▶ Problem to work on
Only one stretch of the data below should be repeated: the lines from the line containing "Open CHARLIE . GOLD's profile name" through the line containing "This screenshot has height=330, width=438.", inclusive, exactly as they are.

(Saved entries)

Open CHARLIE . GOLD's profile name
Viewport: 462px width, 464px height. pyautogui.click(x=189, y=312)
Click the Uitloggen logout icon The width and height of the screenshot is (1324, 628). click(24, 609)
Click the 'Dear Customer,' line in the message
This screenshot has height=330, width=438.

---

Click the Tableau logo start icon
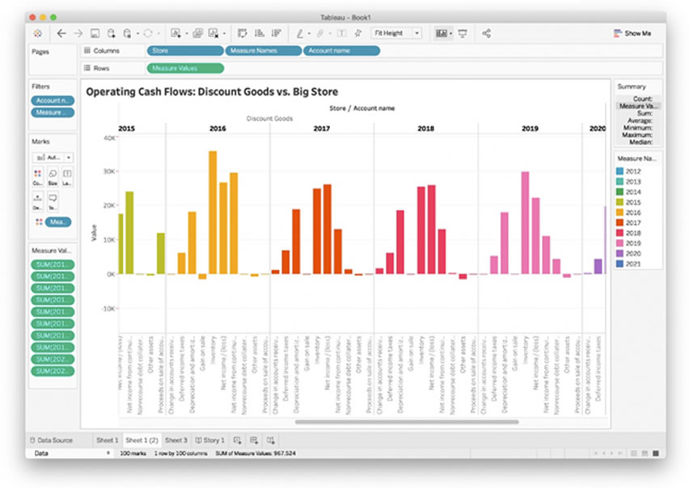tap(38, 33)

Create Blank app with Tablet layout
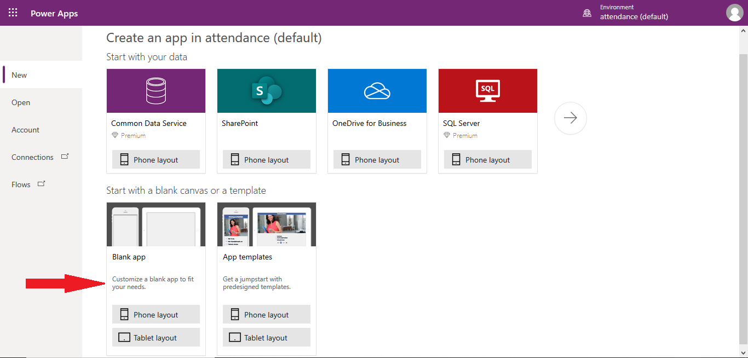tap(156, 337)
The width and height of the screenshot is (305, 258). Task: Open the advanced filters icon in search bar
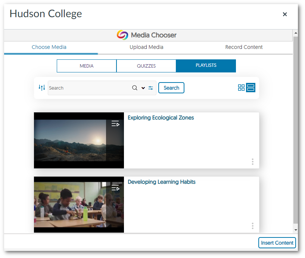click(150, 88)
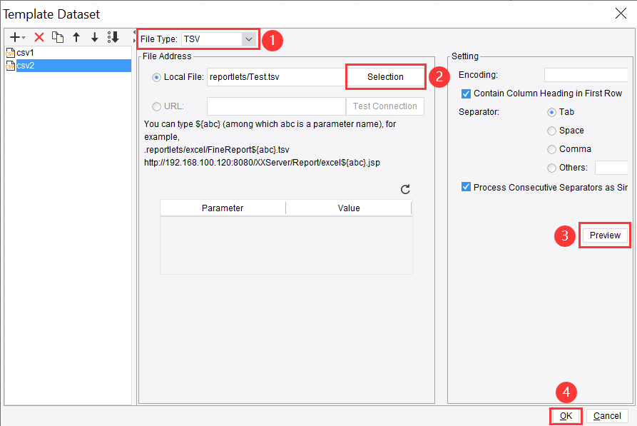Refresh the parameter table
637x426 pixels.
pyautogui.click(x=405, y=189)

▶ Solution to the problem
Open CHARLIE . GOLD's profile name
Viewport: 462px width, 464px height. pyautogui.click(x=189, y=312)
Click the Uitloggen logout icon The width and height of the screenshot is (1324, 628). click(24, 609)
Click the 'Dear Customer,' line in the message
This screenshot has height=330, width=438.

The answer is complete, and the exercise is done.